4.Additional testing may be indicated when trying to identify the etiology.

Differential Diagnosis

A.First, it is important to determine if the pleural effusion is transudate or exudate using Light’s criteria in order to establish a differential diagnosis.

B.Transudate pleural effusion.

C.Congestive heart failure (CHF).

D.Cirrhosis.

E.Exudate pleural effusion.

F.Pneumonia.

G.Cancer.

H.Tuberculosis.

I.Pulmonary embolism.

Evaluation and Management Plan

A.General plan.

1.For transudative effusions, manage the underlying disease process such as diuretics for patients with effusions due to heart failure.

2.Specific interventions.

a.Monitoring of chest x-rays: As needed pending the size, symptoms associated with the effusion, and following treatment to evaluate for reaccumulating fluid.

b.Therapeutic thoracentesis: Used for patients with refractory, large pleural effusions and/or severe respiratory compromise to relieve symptoms. Diagnostic evaluation may be required if concerned for malignancy, infectious process, and so forth.

i.Patients with malignant pleural effusions may require more than one thoracentesis due to reaccumulating fluid.

ii.Patients who need frequent thoracentesis may require a pleurodesis or indwelling tunneled pleural catheter for home drainage. The patient and family will require teaching about home use of the tunneled pleural catheter.

c.Chest tube.

i.Required for a parapneumonic effusion or an empyema, but ultimately the patient will need to be treated with antibiotics and possible surgical intervention.

FIGURE 2.4   Chest x-ray of left pleural effusion.

Source: By Tomatheart/Shutterstock.

ii.Required for patients with a hemothorax (bloody pleural effusion).

B.Patient/family teaching points.

1.Teach patients that it may help to cough or take a deep breath by holding a pillow against your chest to prevent pain.

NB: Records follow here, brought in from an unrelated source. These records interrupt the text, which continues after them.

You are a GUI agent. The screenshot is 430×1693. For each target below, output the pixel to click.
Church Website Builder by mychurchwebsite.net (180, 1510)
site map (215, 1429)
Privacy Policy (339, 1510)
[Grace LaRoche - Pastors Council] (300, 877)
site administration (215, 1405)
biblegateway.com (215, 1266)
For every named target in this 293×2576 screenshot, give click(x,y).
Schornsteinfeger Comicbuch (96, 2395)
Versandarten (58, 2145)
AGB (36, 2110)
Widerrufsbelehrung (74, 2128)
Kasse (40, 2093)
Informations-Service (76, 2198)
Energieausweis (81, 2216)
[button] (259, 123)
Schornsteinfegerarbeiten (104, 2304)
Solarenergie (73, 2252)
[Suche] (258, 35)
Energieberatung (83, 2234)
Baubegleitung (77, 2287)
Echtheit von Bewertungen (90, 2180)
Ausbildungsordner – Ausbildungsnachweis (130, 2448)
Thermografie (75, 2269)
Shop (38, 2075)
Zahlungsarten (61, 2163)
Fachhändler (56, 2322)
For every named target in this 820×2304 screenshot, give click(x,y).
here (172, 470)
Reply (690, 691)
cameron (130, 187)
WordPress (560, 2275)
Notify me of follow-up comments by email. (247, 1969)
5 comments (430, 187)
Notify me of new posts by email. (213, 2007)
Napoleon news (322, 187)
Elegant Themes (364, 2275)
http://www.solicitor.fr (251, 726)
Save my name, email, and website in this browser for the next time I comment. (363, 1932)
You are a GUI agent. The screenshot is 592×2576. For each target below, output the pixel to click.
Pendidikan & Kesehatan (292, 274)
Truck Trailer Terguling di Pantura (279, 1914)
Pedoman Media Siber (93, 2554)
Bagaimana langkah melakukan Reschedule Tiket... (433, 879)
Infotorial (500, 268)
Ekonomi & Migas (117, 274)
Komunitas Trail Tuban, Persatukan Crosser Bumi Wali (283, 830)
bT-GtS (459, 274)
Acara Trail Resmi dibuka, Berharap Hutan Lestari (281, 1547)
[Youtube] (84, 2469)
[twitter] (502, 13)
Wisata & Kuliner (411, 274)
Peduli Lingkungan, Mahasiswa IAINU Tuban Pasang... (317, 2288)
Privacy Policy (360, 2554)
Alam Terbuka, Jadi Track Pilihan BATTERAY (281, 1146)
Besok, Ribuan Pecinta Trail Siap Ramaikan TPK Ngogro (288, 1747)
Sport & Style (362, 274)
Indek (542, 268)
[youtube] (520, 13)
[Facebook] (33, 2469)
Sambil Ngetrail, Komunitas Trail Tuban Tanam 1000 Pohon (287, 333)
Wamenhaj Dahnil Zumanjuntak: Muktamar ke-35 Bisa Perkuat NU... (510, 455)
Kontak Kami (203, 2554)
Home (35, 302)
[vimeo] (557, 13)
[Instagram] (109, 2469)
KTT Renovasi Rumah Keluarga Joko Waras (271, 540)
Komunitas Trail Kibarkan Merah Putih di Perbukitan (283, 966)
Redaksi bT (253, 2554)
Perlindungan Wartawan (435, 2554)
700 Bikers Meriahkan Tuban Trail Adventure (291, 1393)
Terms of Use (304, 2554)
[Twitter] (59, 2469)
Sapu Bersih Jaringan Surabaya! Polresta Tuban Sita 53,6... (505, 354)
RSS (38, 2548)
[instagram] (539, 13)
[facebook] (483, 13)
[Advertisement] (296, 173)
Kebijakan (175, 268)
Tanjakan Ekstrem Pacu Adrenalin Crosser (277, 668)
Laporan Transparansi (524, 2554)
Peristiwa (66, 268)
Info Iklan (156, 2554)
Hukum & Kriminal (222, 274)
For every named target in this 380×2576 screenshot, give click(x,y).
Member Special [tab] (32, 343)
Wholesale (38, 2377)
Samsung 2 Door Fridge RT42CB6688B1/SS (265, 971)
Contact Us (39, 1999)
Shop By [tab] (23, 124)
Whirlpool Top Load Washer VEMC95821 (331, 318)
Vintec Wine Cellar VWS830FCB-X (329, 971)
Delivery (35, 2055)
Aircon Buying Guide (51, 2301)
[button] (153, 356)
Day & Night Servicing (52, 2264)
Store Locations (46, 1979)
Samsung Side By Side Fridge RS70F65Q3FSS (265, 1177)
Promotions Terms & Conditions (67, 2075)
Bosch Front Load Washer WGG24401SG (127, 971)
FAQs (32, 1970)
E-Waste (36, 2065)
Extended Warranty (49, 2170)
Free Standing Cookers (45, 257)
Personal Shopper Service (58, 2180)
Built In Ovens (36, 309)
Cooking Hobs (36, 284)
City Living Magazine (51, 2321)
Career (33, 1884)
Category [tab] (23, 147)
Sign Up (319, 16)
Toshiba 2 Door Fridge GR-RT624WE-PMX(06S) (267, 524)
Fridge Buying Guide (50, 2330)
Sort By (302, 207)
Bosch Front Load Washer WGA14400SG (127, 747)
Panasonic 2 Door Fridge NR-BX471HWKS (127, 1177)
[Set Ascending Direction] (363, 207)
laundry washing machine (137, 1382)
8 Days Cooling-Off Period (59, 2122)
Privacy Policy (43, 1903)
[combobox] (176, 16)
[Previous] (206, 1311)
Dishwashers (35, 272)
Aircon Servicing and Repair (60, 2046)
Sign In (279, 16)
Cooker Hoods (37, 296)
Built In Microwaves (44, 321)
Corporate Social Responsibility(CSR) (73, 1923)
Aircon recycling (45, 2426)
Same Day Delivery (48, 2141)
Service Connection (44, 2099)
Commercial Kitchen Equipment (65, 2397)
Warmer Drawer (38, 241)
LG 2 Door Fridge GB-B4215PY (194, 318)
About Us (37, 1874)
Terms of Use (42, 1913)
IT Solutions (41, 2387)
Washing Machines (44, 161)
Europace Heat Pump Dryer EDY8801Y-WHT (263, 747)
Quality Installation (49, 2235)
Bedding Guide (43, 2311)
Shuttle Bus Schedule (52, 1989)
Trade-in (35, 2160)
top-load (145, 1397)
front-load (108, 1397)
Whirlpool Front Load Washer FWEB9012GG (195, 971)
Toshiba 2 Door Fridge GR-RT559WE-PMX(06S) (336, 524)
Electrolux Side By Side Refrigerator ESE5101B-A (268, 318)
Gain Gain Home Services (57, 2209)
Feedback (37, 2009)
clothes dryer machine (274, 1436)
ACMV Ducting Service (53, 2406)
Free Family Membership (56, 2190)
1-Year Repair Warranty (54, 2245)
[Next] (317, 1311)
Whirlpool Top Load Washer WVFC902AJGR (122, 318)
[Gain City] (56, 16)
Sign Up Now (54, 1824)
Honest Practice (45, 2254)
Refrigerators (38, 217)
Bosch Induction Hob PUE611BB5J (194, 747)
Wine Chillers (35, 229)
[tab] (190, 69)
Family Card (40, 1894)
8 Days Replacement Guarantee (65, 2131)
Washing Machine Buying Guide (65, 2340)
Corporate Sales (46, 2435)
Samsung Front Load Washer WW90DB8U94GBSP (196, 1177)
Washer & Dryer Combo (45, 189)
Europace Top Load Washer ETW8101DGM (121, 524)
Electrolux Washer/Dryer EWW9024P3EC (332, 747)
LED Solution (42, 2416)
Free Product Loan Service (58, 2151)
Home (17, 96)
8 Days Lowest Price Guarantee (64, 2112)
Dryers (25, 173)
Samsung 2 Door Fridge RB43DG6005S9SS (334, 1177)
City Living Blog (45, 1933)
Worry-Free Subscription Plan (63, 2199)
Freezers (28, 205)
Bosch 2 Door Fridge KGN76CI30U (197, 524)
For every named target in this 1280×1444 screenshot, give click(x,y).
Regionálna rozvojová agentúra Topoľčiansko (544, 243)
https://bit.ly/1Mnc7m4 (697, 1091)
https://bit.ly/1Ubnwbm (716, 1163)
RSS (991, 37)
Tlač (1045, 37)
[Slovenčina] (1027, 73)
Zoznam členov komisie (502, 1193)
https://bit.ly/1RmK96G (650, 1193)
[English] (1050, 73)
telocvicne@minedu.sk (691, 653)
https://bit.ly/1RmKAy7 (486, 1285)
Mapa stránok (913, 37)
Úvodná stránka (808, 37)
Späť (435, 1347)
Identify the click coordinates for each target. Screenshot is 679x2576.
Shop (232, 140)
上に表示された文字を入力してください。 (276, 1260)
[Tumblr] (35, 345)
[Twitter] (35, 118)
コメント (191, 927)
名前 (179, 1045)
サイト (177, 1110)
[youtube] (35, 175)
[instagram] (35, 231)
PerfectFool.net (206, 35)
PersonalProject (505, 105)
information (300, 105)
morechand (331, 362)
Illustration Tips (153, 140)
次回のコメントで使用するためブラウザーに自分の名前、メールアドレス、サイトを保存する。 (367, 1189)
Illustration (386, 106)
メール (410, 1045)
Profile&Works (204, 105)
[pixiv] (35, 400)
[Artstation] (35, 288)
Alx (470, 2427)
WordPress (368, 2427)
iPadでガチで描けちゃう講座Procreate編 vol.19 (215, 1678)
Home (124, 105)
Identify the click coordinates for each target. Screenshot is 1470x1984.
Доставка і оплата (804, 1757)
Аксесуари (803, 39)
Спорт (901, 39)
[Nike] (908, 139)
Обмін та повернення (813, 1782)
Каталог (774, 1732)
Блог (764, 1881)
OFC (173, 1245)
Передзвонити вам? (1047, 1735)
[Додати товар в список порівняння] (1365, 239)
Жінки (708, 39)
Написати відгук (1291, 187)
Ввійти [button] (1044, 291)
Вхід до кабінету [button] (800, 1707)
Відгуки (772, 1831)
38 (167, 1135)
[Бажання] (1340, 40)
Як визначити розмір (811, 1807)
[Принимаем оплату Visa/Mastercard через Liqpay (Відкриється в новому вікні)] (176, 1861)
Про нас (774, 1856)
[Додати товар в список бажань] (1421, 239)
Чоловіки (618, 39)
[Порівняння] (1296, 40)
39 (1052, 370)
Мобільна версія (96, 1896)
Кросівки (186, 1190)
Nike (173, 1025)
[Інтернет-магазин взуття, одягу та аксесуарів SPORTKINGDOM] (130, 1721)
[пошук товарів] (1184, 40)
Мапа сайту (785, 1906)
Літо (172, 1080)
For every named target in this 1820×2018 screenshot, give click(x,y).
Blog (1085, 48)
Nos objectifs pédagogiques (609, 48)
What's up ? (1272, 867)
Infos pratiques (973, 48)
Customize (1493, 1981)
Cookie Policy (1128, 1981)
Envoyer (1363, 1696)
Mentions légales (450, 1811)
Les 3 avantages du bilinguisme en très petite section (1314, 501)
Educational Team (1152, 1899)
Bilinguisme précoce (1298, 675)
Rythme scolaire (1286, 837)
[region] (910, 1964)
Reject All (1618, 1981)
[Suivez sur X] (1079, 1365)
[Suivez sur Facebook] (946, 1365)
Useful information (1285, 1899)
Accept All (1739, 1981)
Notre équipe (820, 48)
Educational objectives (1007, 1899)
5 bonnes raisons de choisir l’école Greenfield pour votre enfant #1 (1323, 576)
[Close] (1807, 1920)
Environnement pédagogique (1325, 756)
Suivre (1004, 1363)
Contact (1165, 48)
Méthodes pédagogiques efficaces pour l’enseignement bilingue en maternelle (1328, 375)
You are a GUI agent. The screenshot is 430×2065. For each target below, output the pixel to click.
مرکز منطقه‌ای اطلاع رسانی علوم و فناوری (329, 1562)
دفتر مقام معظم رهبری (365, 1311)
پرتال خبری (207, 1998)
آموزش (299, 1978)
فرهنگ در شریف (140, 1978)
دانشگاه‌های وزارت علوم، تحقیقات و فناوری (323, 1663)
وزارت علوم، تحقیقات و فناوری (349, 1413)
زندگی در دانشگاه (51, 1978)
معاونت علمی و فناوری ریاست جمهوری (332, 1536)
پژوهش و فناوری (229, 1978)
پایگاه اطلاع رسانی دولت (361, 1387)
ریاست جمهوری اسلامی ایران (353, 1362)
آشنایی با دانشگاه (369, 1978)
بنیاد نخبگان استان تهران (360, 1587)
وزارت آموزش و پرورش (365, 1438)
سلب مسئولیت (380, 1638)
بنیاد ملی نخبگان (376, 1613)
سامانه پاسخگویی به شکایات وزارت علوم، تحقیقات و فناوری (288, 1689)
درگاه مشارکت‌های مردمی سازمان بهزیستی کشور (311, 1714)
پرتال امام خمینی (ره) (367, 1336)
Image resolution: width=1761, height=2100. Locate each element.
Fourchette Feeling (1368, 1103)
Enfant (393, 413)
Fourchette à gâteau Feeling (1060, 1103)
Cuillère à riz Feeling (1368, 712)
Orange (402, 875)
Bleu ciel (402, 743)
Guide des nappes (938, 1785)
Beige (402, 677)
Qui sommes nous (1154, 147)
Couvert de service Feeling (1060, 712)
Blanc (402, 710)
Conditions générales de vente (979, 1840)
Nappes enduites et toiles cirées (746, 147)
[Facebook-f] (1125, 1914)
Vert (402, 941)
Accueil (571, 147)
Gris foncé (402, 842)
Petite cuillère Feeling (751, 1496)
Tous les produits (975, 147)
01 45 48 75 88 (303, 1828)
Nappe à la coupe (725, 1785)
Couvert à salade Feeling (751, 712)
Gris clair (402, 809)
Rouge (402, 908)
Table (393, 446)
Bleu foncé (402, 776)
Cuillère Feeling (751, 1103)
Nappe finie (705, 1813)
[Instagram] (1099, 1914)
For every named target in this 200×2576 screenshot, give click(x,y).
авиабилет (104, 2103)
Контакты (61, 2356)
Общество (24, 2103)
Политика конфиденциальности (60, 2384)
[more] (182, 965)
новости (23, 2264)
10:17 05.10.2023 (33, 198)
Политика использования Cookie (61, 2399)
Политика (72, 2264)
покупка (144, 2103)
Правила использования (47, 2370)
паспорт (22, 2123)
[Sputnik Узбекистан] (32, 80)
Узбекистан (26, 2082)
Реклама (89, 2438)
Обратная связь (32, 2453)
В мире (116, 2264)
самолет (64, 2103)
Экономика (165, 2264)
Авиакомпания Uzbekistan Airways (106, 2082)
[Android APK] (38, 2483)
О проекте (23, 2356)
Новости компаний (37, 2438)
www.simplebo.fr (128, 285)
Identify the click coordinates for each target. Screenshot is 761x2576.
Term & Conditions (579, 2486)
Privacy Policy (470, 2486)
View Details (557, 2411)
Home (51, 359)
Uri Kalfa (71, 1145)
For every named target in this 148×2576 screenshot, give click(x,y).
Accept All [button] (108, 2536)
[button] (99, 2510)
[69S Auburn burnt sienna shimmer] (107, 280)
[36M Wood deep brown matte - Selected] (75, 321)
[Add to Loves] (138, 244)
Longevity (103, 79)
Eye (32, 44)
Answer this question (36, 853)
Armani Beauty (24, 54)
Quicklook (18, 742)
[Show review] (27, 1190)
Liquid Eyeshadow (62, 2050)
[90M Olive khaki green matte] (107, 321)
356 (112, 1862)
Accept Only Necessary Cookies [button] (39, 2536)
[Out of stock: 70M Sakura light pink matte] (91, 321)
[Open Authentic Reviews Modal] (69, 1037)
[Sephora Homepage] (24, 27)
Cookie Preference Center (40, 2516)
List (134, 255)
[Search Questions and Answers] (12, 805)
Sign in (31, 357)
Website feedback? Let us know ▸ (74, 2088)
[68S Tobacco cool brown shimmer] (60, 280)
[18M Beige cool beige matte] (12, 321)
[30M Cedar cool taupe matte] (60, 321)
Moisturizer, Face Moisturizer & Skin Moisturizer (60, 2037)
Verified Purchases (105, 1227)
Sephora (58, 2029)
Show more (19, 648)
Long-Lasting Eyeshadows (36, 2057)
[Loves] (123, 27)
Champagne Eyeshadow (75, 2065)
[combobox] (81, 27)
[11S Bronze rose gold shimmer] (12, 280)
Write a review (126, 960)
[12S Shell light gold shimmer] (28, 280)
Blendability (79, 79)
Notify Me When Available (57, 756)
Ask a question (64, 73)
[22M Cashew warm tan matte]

2.Practice smoking cessation and avoid secondhand smoke.

3.Keep hydrated.

4.Use an incentive spirometer for frequent deep breathing and coughing exercises.

C.Pharmacotherapy—depends on the etiology of pleural effusion.

1.Antibiotics.

a.For use in parapneumonic effusions, empyemas, and abscesses.

b.Use empiric coverage and consider the patient’s age, comorbidities, and clinical picture before tailoring the final selection of antibiotics.

c.In general, the antimicrobial coverage should cover anaerobic organisms.

2.Vasodilators and diuretics: For use in pleural effusions related to CHF and pulmonary edema.

3.Anticoagulants: For use in pleural effusions due to pulmonary emboli.

D.Discharge instructions.

1.Instruct patients to report any increased work in breathing, fevers, and pain that does not go away or gets worse. Take medications as prescribed.